[Datensätze aus einer Datenquelle]
+ + + +
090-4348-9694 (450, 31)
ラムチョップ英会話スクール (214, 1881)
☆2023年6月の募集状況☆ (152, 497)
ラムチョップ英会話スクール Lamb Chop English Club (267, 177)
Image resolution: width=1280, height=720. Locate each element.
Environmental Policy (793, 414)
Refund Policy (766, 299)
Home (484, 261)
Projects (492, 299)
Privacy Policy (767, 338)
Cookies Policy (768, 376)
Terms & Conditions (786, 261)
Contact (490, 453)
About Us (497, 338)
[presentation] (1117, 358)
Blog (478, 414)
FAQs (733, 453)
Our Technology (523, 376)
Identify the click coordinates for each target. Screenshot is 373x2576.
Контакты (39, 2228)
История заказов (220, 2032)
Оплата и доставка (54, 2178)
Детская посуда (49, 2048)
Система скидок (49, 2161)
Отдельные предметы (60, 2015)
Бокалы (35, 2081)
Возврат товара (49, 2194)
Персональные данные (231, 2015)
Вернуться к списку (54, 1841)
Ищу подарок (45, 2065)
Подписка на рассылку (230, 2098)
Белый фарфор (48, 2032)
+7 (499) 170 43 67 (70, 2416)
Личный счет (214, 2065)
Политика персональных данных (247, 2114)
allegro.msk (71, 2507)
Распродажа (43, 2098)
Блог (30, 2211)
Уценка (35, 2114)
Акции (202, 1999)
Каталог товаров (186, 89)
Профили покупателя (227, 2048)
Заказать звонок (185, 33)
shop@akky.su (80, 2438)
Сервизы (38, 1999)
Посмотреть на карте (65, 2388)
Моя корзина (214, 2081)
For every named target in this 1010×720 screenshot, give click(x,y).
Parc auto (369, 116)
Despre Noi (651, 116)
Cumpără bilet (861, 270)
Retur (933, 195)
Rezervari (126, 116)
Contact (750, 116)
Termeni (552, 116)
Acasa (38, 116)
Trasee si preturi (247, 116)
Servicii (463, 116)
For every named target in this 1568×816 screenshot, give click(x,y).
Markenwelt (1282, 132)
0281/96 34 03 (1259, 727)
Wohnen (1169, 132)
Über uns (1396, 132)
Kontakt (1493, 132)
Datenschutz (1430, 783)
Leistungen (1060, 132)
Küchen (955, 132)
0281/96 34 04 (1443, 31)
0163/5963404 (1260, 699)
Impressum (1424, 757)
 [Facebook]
+ + + +
**Aufgabenbeschreibung**
Gib sämtliche Zeilen der obigen Datensätze als nummerierte Liste aus und lass dabei leere Zeilen weg.

**Antwort zur Aufgabe**
1. 090-4348-9694 (450, 31)
2. ラムチョップ英会話スクール (214, 1881)
3. ☆2023年6月の募集状況☆ (152, 497)
4. ラムチョップ英会話スクール Lamb Chop English Club (267, 177)
5. Image resolution: width=1280, height=720. Locate each element.
6. Environmental Policy (793, 414)
7. Refund Policy (766, 299)
8. Home (484, 261)
9. Projects (492, 299)
10. Privacy Policy (767, 338)
11. Cookies Policy (768, 376)
12. Terms & Conditions (786, 261)
13. Contact (490, 453)
14. About Us (497, 338)
15. [presentation] (1117, 358)
16. Blog (478, 414)
17. FAQs (733, 453)
18. Our Technology (523, 376)
19. Identify the click coordinates for each target. Screenshot is 373x2576.
20. Контакты (39, 2228)
21. История заказов (220, 2032)
22. Оплата и доставка (54, 2178)
23. Детская посуда (49, 2048)
24. Система скидок (49, 2161)
25. Отдельные предметы (60, 2015)
26. Бокалы (35, 2081)
27. Возврат товара (49, 2194)
28. Персональные данные (231, 2015)
29. Вернуться к списку (54, 1841)
30. Ищу подарок (45, 2065)
31. Подписка на рассылку (230, 2098)
32. Белый фарфор (48, 2032)
33. +7 (499) 170 43 67 (70, 2416)
34. Личный счет (214, 2065)
35. Политика персональных данных (247, 2114)
36. allegro.msk (71, 2507)
37. Распродажа (43, 2098)
38. Блог (30, 2211)
39. Уценка (35, 2114)
40. Акции (202, 1999)
41. Каталог товаров (186, 89)
42. Профили покупателя (227, 2048)
43. Заказать звонок (185, 33)
44. shop@akky.su (80, 2438)
45. Сервизы (38, 1999)
46. Посмотреть на карте (65, 2388)
47. Моя корзина (214, 2081)
48. For every named target in this 1010×720 screenshot, give click(x,y).
49. Parc auto (369, 116)
50. Despre Noi (651, 116)
51. Cumpără bilet (861, 270)
52. Retur (933, 195)
53. Rezervari (126, 116)
54. Contact (750, 116)
55. Termeni (552, 116)
56. Acasa (38, 116)
57. Trasee si preturi (247, 116)
58. Servicii (463, 116)
59. For every named target in this 1568×816 screenshot, give click(x,y).
60. Markenwelt (1282, 132)
61. 0281/96 34 03 (1259, 727)
62. Wohnen (1169, 132)
63. Über uns (1396, 132)
64. Kontakt (1493, 132)
65. Datenschutz (1430, 783)
66. Leistungen (1060, 132)
67. Küchen (955, 132)
68. 0281/96 34 04 (1443, 31)
69. 0163/5963404 (1260, 699)
70. Impressum (1424, 757)
71.  [Facebook]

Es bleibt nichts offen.